Shoring Up Consumer Confidence (on the Web)

To shore up consumer confidence in shopping online, merchant-assurance company buySAFE launched today the Shopping Advisor tool, a browser plug-in that displays security ratings alongside e-commerce listings in a search results page.

The new tool expands on the five-year-old buySAFE’s existing business line, through which it has been partnering with merchants to give their online stores a security and quality audit. Those that pass the review can place a buySAFE logo on their sites, a designation meant to give shoppers confidence that they are buying from a reliable merchant in a secure environment. Many of the online retailers that turn to buySAFE are smaller companies, who are particularly sensitive to the problem of consumer confidence.

“The Internet’s become the biggest shopping mall ever created,” buySAFE CEO Jeff Grass told InternetNews.com. “But many people only shop at big brands — or don’t shop at all online.

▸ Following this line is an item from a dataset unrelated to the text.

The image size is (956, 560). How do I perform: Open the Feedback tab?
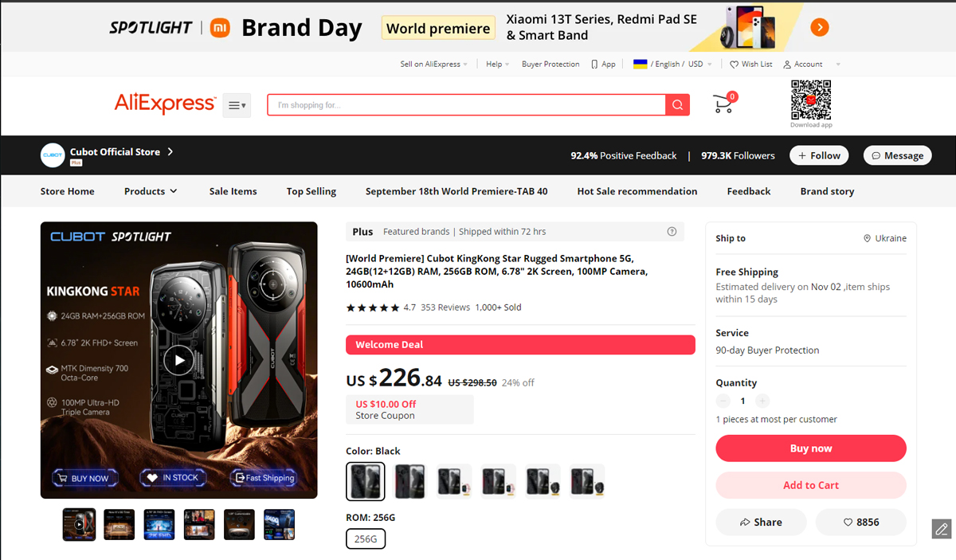point(749,191)
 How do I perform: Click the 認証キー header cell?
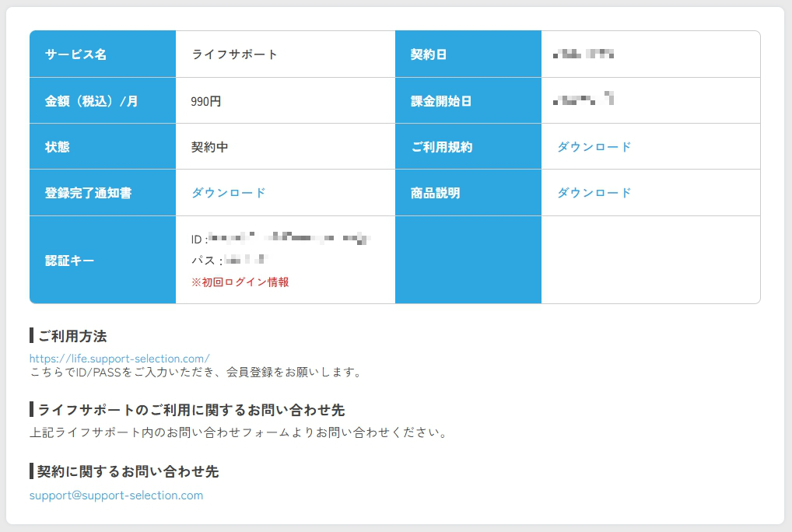pos(70,261)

Consumers have trouble knowing who they can trust, who’s going to deliver what they promised, and who’s going to keep their information safe.”

Although many experts maintain that sensitive information such as a credit card number generally faces less of a threat as it passes through an encrypted online transaction than in the legacy systems that many brick-and-mortar retailers still run, security concerns remain a principal drag on the e-commerce economy. Surveys routinely show that people would do more shopping online if they felt more confident that their information would be secure.

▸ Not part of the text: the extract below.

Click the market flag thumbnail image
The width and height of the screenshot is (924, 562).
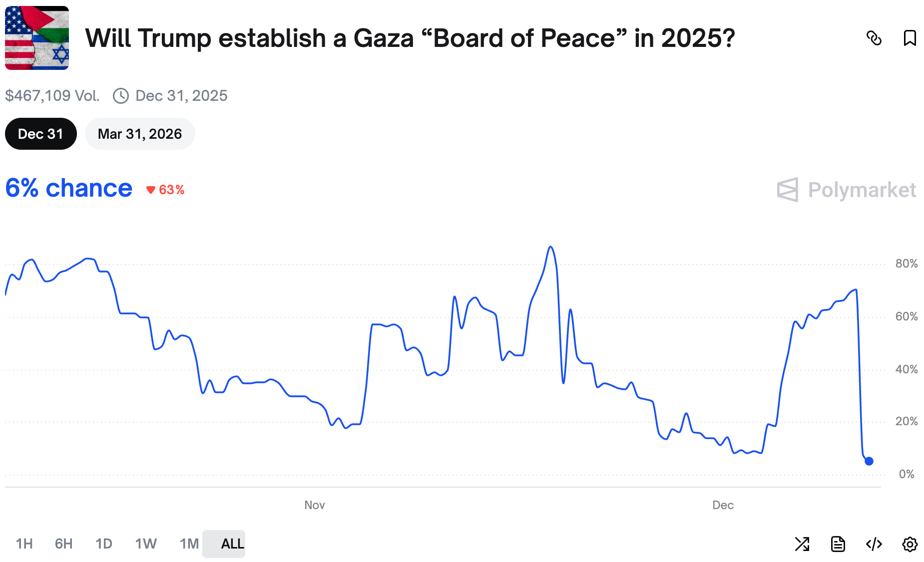tap(37, 38)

“Perception is really reality from a consumer perspective,” Grass said.

Online retailers often use some type of community mechanism to build consumer confidence. Merchants on eBay (NASDAQ: EBAY) live and die by their feedback ratings. To a large degree, the success of online retailers’ entrée into social networking sites like Facebook is predicated on the concept of the trusted referral. buySAFE is taking a more systematic approach.

To that end, the new tool will place a rating of one to four next to the 300,000 e-commerce sites that buySAFE has indexed.

The four criteria by which the new tool evaluates a company are: whether it uses a valid secure socket layer (SSL) to encrypt transmissions (a common security method often denoted by a VeriSign logo); whether the e-commerce site routinely checks for security threats; if there is a published privacy policy explaining how consumers’ data will be used; whether buySAFE has audited and passed the site.

So while buySAFE claims to have indexed nearly all of the known U.S. e-commerce sites for the Shopping Advisor tool, only those that have submitted to its thorough audit will be eligible for the highest ranking. Grass said that buySAFE has audited and passed about 3,000 e-commerce sites, roughly 1 percent of those that have been indexed by the new tool.

In addition to placing the buySAFE logo on its site, once a merchant passes the audit, consumers have the option of purchasing a bond to guarantee their transaction. buySAFE bonds online purchases up to $25,000, at a cost of roughly 3 percent of the transaction price. Shoppers who buy the bonds also receive 30 days of identity theft protection.

The Shopping Advisor tool will display zero to four check marks alongside e-commerce listings retrieved through the search engines of Google, Yahoo, MSN and eBay.

The browser plug-in will also offer the Safe Shopping Portal, a search option that limits the query to merchants that have been bonded by buySAFE. Purchases made through the Safe Shopping Portal are automatically bonded and include identity theft protection at no cost. Merchants who derive sales through the Safe Shopping Portal will pay buySAFE a referral fee.

The Shopping Advisor plug-in will at first only be available for Internet Explorer. Grass said he expects to roll out a version for Firefox within one to two months.